“[C]onditions in Siberia were going from bad to worse.
“The Bolsheviki were everywhere fraternizing with German and Austrian prisoners of war whom they had released … The number of liberated war prisoners in that region was estimated variously between 30,000 to 60,000.
“At that critical period a new and important factor was injected into the Siberian situation in the advent of a large number of Czecho-Slovaks who came into collision with the Bolsheviki and their German allies.
“These Czecho-Slovaks were originally part of the Austrian army. They had, fifty thousand strong, deserted Austria and joined the Czarist Russian army at the eastern front, intending to help defeat the Central Powers with the hope of securing the independence of their native land [from the Austro-Hungarian Empire].

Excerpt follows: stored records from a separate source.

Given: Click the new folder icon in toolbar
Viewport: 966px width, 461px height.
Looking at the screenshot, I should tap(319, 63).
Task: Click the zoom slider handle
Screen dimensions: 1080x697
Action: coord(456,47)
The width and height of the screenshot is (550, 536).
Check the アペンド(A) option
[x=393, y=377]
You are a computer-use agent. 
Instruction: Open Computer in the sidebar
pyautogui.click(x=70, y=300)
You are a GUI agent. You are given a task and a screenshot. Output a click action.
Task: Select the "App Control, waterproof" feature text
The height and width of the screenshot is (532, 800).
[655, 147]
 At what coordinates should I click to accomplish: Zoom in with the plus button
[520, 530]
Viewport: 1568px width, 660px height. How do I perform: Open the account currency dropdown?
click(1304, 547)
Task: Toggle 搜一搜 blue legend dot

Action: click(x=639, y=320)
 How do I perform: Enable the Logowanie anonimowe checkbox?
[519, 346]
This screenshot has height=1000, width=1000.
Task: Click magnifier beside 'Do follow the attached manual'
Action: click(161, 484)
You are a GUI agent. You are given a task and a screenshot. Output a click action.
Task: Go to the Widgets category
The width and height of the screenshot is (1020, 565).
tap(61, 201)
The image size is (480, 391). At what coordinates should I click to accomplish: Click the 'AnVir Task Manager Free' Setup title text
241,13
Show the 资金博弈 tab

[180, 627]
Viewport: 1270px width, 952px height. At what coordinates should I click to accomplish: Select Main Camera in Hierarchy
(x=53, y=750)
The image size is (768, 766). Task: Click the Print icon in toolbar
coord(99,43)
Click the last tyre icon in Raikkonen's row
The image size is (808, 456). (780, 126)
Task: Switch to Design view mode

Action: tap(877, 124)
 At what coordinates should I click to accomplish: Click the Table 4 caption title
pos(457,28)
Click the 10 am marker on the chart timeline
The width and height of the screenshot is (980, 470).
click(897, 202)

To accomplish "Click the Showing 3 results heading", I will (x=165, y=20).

“When Russia collapsed under the Bolshevik regime, the Czecho-Slovaks took possession of Siberian trains and moved eastward with the intention of going to the western front [to fight Germany] by way of America. By the summer of 1918 many of these Czecho-Slovaks reached eastern Siberia, and there engaged the Bolsheviki and Germans in fighting.
“With the advent of these soldiers, alien to Russian soil, [U.S.] President Wilson saw a gleam of hope for restoring order in Siberia. In June, 1918, Mr. Wilson began to negotiate with Japan with a view to sending a Japanese-American force to Siberia for the aid of the Czecho-Slovaks.”